12-08-2022 02:46 AM
I have over 100 switches with L3 cores and many vlans , is dangerous to do this command "clear mac address dynamic" during production? does it have any adverse affects?
12-08-2022 02:50 AM - edited 12-08-2022 03:15 AM
for me I can not answer this
but I have idea instead you can try clear mac for vlan, one by one this will effect only one VLAN not all vlan.
12-08-2022 02:56 AM
YES / NO - if you doing in Live network that will small impact on the service (some application may co-up) some may failed depends on environment you issuing this command.
why do you like to clear all MAC address ? (i would advise to do if that is necessary do task, in the maintance window or off peak hours).
if you have large database of MAC list - this will have impact on the CPU sometimes, since it floors with resolutions
12-08-2022 02:59 AM
I do it because sometimes some new devices mac addresses doesn't show in the core show mac address or sometimes the same mac show on two interfaces. This command fixes this similar issues most of the time
12-08-2022 03:18 AM
instead of clear all the MAC, why not clear the MAC where required that minimise the risk. (how big MAC table ?) if small 10-20 ) you can do , but that is not best practice, also check why MAC table not cleared when the device move from 1 port to another ?
by the way what device is this ? IOS code ? can you show some example ?
12-11-2022 11:29 PM - edited 12-12-2022 12:37 AM
device is 6500 with WS-SUP720-BASE and version 12.2(33)SXI. But are you trying to say that doing that command could cause network wide issue?
12-12-2022 01:59 PM
Hello,
I just tested this on a switch with about 10 computers. Continuous ping from all computers to a router did not have one single timeout, so it looks like noticeable impact is minimal to none...but I agree with @Joseph W. Doherty. Depending on what applications you have running on your network, even the most minimal 'interruption' might have an impact...
12-13-2022 03:05 AM
The original poster mentions 2 reasons for wanting to clear the mac address table. "some new devices mac addresses doesn't show in the core show mac address". I would not be very concerned about this. Remembering that there is a time out for entries in the mac address table it would be normal that some device mac addresses would not be in the core mac address table - if the device has not recently sent a frame that reached the core switch.
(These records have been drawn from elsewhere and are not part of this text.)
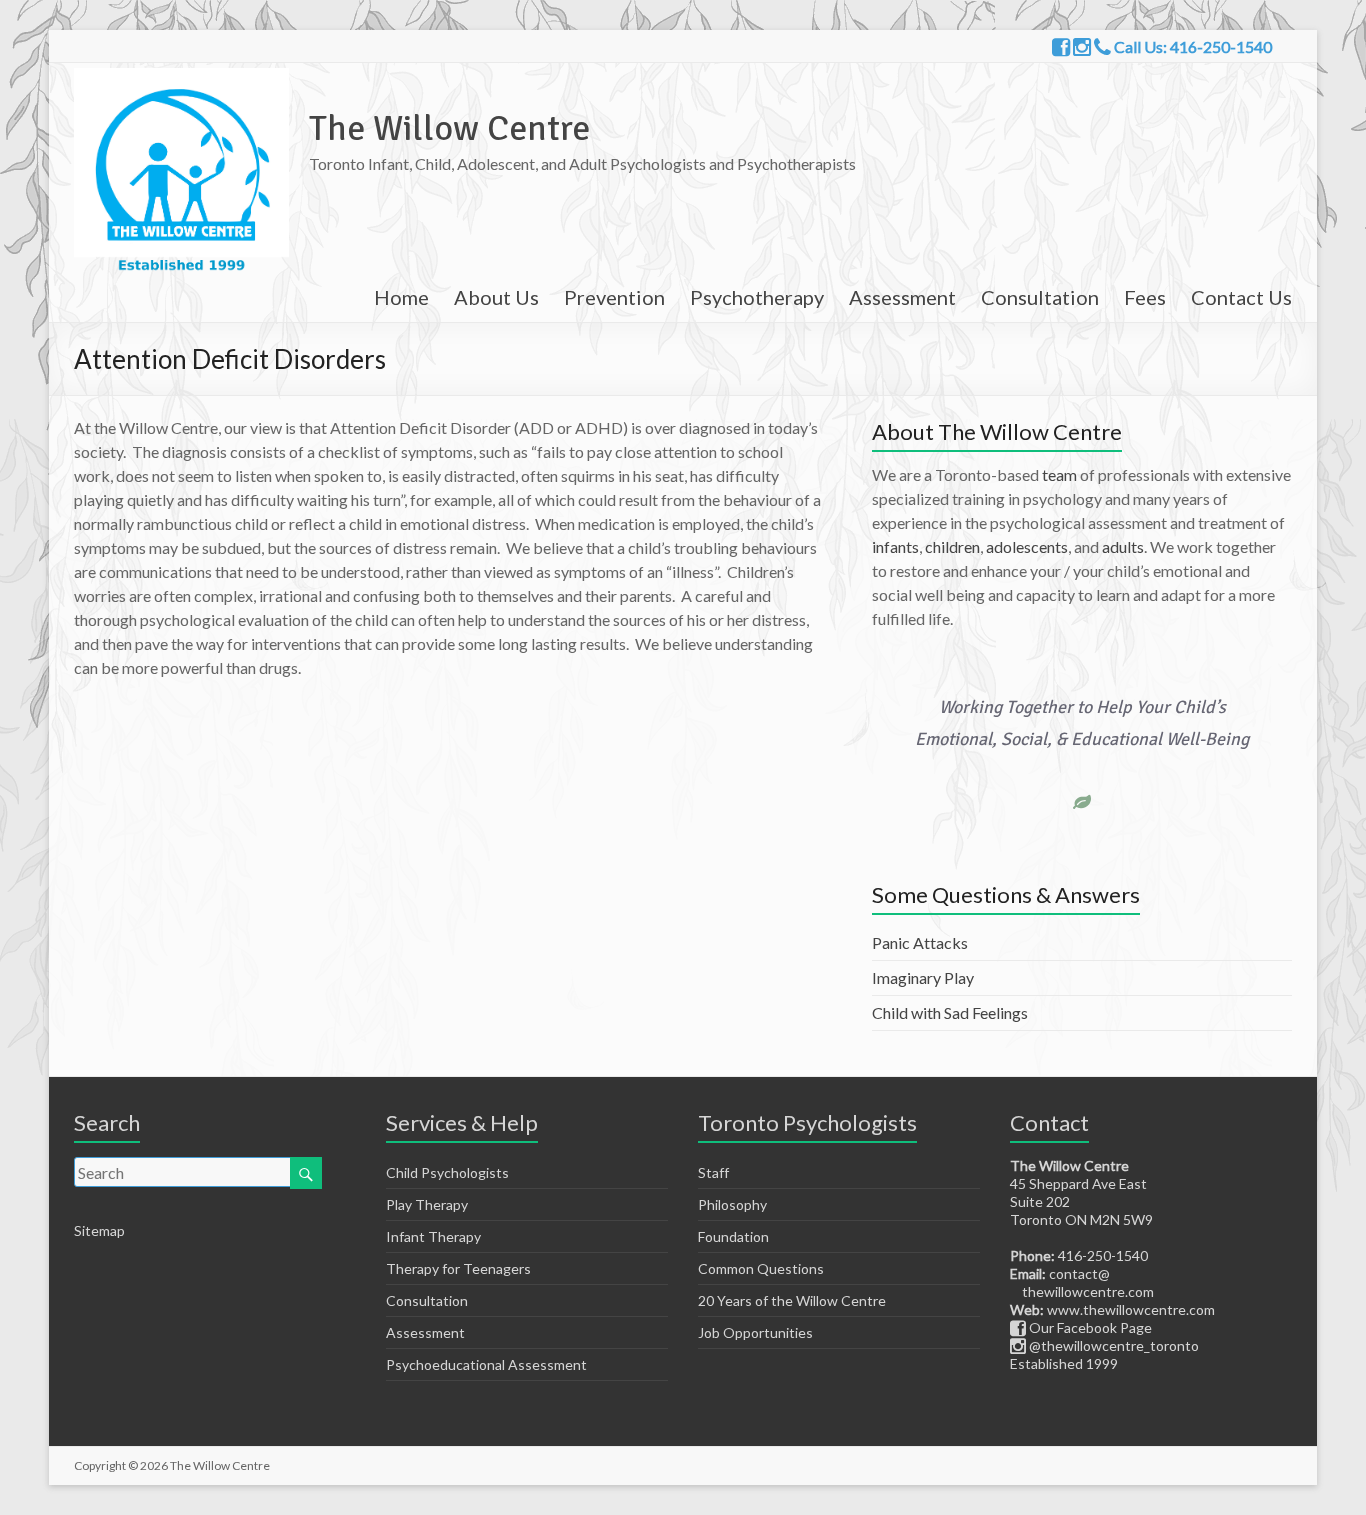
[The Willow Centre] (181, 77)
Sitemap (99, 1230)
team (1059, 474)
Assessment (902, 297)
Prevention (614, 297)
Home (401, 297)
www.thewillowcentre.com (1131, 1309)
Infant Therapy (433, 1236)
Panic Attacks (920, 942)
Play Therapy (427, 1204)
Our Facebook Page (1089, 1327)
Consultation (1040, 297)
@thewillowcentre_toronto (1112, 1345)
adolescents (1027, 546)
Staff (713, 1172)
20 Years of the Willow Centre (792, 1300)
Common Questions (761, 1268)
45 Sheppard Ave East (1078, 1183)
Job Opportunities (755, 1332)
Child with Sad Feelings (950, 1012)
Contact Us (1241, 297)
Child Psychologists (447, 1172)
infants (895, 546)
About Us (496, 297)
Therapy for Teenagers (458, 1268)
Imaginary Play (923, 977)
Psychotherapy (757, 297)
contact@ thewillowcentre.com (1082, 1282)
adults (1123, 546)
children (952, 546)
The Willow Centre (449, 128)
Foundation (733, 1236)
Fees (1145, 297)
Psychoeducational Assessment (486, 1364)
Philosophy (732, 1204)
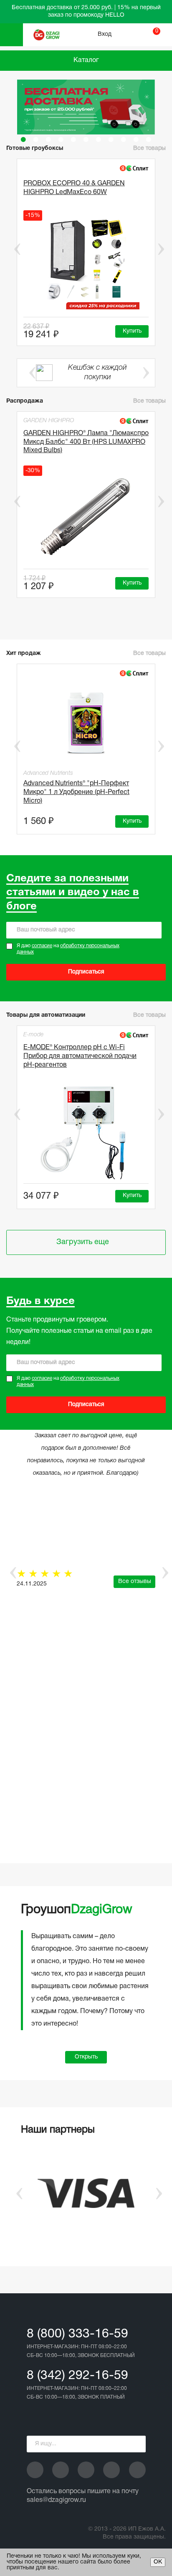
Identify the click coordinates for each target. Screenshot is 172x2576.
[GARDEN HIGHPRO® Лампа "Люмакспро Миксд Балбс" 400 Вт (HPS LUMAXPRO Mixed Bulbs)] (86, 517)
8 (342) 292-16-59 (77, 2376)
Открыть (86, 2057)
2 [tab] (36, 139)
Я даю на (68, 949)
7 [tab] (98, 139)
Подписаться (86, 972)
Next (161, 249)
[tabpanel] (86, 107)
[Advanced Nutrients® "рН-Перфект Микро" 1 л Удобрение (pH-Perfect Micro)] (86, 722)
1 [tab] (23, 139)
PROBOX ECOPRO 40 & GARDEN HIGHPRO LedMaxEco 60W (74, 188)
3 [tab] (48, 139)
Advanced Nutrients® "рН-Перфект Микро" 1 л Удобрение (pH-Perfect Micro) (76, 792)
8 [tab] (111, 139)
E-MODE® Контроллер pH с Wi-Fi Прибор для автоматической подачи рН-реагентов (80, 1056)
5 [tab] (73, 139)
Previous (11, 249)
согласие (42, 945)
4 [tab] (61, 139)
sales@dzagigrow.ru (56, 2500)
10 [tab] (136, 139)
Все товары (149, 401)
The other reason "sometimes the same mac show on two interfaces" is a bit more concerning. I would suggest that rather than dealing with a symptom it would be better to try to identify why this is happening and then address the basic issue.
I agree with Joseph that the real answer is "it depends".
12-12-2022 07:40 AM
"does it have any adverse affects?"
Yes. Switch will flood unicast traffic for all (now) unknown destination MACs, until the cleared MACs are relearned.
Whether this cause a "visible" impact, is a "it depends" answer.